EXERCISE
In the listing below, print exactly the lines between the line holding "Tap 宋艳玲's avatar picture" and the line holding "You are a computer-use agent.", inclusive, and no more.

DATA RECORDS
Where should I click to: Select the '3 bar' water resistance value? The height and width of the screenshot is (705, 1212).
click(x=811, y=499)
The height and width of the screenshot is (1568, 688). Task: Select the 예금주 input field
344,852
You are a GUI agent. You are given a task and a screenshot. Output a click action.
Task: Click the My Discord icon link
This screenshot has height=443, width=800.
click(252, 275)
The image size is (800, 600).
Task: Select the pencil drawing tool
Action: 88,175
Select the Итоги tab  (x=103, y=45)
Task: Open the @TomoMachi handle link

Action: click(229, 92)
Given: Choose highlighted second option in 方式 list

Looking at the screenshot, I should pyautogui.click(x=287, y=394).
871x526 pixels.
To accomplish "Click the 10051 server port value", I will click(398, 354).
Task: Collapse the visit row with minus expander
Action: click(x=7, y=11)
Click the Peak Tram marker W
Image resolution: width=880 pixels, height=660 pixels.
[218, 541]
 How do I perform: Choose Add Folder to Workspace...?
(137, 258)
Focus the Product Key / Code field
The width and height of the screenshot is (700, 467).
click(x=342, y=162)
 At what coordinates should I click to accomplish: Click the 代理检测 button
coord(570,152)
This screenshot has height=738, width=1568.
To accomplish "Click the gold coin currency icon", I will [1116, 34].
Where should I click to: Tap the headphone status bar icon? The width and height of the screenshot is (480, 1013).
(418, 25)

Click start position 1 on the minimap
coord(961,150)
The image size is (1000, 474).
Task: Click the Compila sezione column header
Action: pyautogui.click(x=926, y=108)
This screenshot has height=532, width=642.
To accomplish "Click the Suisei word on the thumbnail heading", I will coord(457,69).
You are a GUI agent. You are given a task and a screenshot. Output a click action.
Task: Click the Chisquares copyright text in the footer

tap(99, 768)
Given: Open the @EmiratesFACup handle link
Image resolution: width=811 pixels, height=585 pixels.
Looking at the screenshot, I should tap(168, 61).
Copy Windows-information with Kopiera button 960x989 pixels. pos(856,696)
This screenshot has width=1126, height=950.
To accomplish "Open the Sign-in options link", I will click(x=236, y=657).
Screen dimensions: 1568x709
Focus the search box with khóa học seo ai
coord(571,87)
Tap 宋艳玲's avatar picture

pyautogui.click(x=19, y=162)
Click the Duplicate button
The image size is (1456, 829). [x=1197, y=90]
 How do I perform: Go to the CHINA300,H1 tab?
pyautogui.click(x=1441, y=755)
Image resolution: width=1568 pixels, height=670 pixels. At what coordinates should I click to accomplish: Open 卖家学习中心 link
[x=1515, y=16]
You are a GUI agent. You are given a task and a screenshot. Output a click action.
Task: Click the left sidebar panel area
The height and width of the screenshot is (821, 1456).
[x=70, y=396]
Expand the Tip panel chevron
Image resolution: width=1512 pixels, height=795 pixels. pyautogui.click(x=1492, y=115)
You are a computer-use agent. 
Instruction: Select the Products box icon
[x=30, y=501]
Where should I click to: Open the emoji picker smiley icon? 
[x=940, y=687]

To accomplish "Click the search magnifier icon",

WRITTEN REPLY
Tap 宋艳玲's avatar picture

pyautogui.click(x=19, y=162)
Click the Duplicate button
The image size is (1456, 829). [x=1197, y=90]
 How do I perform: Go to the CHINA300,H1 tab?
pyautogui.click(x=1441, y=755)
Image resolution: width=1568 pixels, height=670 pixels. At what coordinates should I click to accomplish: Open 卖家学习中心 link
[x=1515, y=16]
You are a GUI agent. You are given a task and a screenshot. Output a click action.
Task: Click the left sidebar panel area
The height and width of the screenshot is (821, 1456).
[x=70, y=396]
Expand the Tip panel chevron
Image resolution: width=1512 pixels, height=795 pixels. pyautogui.click(x=1492, y=115)
You are a computer-use agent. 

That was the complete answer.